▸ **EXERCISE**
Repeat the entries exactly as they stand.

BEGIN DATA UNDER STUDY

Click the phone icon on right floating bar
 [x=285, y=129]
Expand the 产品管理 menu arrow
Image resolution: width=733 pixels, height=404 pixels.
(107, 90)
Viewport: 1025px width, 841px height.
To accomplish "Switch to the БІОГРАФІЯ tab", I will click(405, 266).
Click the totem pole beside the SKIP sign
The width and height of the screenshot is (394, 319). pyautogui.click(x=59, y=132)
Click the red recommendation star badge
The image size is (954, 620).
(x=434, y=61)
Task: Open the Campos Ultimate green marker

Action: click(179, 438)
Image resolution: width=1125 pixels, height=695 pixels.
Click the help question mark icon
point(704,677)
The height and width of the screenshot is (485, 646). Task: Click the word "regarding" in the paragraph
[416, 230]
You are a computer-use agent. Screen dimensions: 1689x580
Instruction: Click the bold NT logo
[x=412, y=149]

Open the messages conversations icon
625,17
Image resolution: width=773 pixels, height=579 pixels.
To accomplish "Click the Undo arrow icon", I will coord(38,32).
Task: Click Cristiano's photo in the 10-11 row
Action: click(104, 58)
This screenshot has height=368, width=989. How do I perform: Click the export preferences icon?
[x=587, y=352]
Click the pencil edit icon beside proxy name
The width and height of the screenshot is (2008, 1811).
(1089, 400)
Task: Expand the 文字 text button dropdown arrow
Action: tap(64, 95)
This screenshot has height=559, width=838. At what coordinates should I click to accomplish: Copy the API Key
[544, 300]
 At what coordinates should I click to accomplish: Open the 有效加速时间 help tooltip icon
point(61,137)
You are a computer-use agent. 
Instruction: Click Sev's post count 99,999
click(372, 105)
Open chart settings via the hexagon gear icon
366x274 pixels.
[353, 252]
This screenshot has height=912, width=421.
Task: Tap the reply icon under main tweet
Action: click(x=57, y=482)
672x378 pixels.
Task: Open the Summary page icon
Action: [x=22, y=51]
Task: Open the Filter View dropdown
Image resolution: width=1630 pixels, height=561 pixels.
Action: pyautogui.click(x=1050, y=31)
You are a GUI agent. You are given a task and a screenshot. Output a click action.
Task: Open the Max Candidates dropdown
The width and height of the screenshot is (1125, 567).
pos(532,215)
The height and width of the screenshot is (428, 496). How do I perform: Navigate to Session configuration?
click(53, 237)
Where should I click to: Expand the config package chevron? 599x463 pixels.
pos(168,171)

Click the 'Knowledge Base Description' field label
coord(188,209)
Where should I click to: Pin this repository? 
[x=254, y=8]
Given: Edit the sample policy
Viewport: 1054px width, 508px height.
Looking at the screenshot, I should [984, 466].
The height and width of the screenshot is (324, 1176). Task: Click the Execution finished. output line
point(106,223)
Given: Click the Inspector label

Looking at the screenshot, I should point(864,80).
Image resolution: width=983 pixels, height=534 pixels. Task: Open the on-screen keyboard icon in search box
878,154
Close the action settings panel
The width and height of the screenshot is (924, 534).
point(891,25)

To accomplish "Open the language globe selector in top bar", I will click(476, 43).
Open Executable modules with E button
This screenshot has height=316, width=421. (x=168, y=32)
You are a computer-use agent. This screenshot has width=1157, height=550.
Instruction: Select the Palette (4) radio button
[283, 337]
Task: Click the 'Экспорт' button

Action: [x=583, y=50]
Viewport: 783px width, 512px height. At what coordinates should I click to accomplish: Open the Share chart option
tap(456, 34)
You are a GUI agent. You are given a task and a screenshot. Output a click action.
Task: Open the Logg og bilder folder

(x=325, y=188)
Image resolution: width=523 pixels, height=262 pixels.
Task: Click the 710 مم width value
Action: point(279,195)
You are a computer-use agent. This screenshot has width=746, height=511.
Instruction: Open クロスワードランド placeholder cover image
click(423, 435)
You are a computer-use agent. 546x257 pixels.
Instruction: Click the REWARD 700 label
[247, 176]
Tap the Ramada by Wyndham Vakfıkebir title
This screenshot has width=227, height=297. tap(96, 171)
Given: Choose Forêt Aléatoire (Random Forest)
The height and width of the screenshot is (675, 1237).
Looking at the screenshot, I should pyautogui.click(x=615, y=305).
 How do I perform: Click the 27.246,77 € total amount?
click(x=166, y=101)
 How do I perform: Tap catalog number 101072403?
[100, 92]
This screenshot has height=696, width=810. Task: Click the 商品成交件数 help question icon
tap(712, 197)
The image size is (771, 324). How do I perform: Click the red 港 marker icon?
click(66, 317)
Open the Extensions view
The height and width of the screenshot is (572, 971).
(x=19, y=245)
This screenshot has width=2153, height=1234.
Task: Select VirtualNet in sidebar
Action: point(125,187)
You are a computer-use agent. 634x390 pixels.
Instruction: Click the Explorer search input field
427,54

END DATA UNDER STUDY

▸ **RESPONSE TO THE TASK**
Click the phone icon on right floating bar
 [x=285, y=129]
Expand the 产品管理 menu arrow
Image resolution: width=733 pixels, height=404 pixels.
(107, 90)
Viewport: 1025px width, 841px height.
To accomplish "Switch to the БІОГРАФІЯ tab", I will click(405, 266).
Click the totem pole beside the SKIP sign
The width and height of the screenshot is (394, 319). pyautogui.click(x=59, y=132)
Click the red recommendation star badge
The image size is (954, 620).
(x=434, y=61)
Task: Open the Campos Ultimate green marker

Action: click(179, 438)
Image resolution: width=1125 pixels, height=695 pixels.
Click the help question mark icon
point(704,677)
The height and width of the screenshot is (485, 646). Task: Click the word "regarding" in the paragraph
[416, 230]
You are a computer-use agent. Screen dimensions: 1689x580
Instruction: Click the bold NT logo
[x=412, y=149]

Open the messages conversations icon
625,17
Image resolution: width=773 pixels, height=579 pixels.
To accomplish "Click the Undo arrow icon", I will coord(38,32).
Task: Click Cristiano's photo in the 10-11 row
Action: click(104, 58)
This screenshot has height=368, width=989. How do I perform: Click the export preferences icon?
[x=587, y=352]
Click the pencil edit icon beside proxy name
The width and height of the screenshot is (2008, 1811).
(1089, 400)
Task: Expand the 文字 text button dropdown arrow
Action: tap(64, 95)
This screenshot has height=559, width=838. At what coordinates should I click to accomplish: Copy the API Key
[544, 300]
 At what coordinates should I click to accomplish: Open the 有效加速时间 help tooltip icon
point(61,137)
You are a computer-use agent. 
Instruction: Click Sev's post count 99,999
click(372, 105)
Open chart settings via the hexagon gear icon
366x274 pixels.
[353, 252]
This screenshot has height=912, width=421.
Task: Tap the reply icon under main tweet
Action: click(x=57, y=482)
672x378 pixels.
Task: Open the Summary page icon
Action: [x=22, y=51]
Task: Open the Filter View dropdown
Image resolution: width=1630 pixels, height=561 pixels.
Action: pyautogui.click(x=1050, y=31)
You are a GUI agent. You are given a task and a screenshot. Output a click action.
Task: Open the Max Candidates dropdown
The width and height of the screenshot is (1125, 567).
pos(532,215)
The height and width of the screenshot is (428, 496). How do I perform: Navigate to Session configuration?
click(53, 237)
Where should I click to: Expand the config package chevron? 599x463 pixels.
pos(168,171)

Click the 'Knowledge Base Description' field label
coord(188,209)
Where should I click to: Pin this repository? 
[x=254, y=8]
Given: Edit the sample policy
Viewport: 1054px width, 508px height.
Looking at the screenshot, I should [984, 466].
The height and width of the screenshot is (324, 1176). Task: Click the Execution finished. output line
point(106,223)
Given: Click the Inspector label

Looking at the screenshot, I should point(864,80).
Image resolution: width=983 pixels, height=534 pixels. Task: Open the on-screen keyboard icon in search box
878,154
Close the action settings panel
The width and height of the screenshot is (924, 534).
point(891,25)

To accomplish "Open the language globe selector in top bar", I will click(476, 43).
Open Executable modules with E button
This screenshot has height=316, width=421. (x=168, y=32)
You are a computer-use agent. This screenshot has width=1157, height=550.
Instruction: Select the Palette (4) radio button
[283, 337]
Task: Click the 'Экспорт' button

Action: [x=583, y=50]
Viewport: 783px width, 512px height. At what coordinates should I click to accomplish: Open the Share chart option
tap(456, 34)
You are a GUI agent. You are given a task and a screenshot. Output a click action.
Task: Open the Logg og bilder folder

(x=325, y=188)
Image resolution: width=523 pixels, height=262 pixels.
Task: Click the 710 مم width value
Action: point(279,195)
You are a computer-use agent. This screenshot has width=746, height=511.
Instruction: Open クロスワードランド placeholder cover image
click(423, 435)
You are a computer-use agent. 546x257 pixels.
Instruction: Click the REWARD 700 label
[247, 176]
Tap the Ramada by Wyndham Vakfıkebir title
This screenshot has width=227, height=297. tap(96, 171)
Given: Choose Forêt Aléatoire (Random Forest)
The height and width of the screenshot is (675, 1237).
Looking at the screenshot, I should pyautogui.click(x=615, y=305).
 How do I perform: Click the 27.246,77 € total amount?
click(x=166, y=101)
 How do I perform: Tap catalog number 101072403?
[100, 92]
This screenshot has height=696, width=810. Task: Click the 商品成交件数 help question icon
tap(712, 197)
The image size is (771, 324). How do I perform: Click the red 港 marker icon?
click(66, 317)
Open the Extensions view
The height and width of the screenshot is (572, 971).
(x=19, y=245)
This screenshot has width=2153, height=1234.
Task: Select VirtualNet in sidebar
Action: point(125,187)
You are a computer-use agent. 634x390 pixels.
Instruction: Click the Explorer search input field
427,54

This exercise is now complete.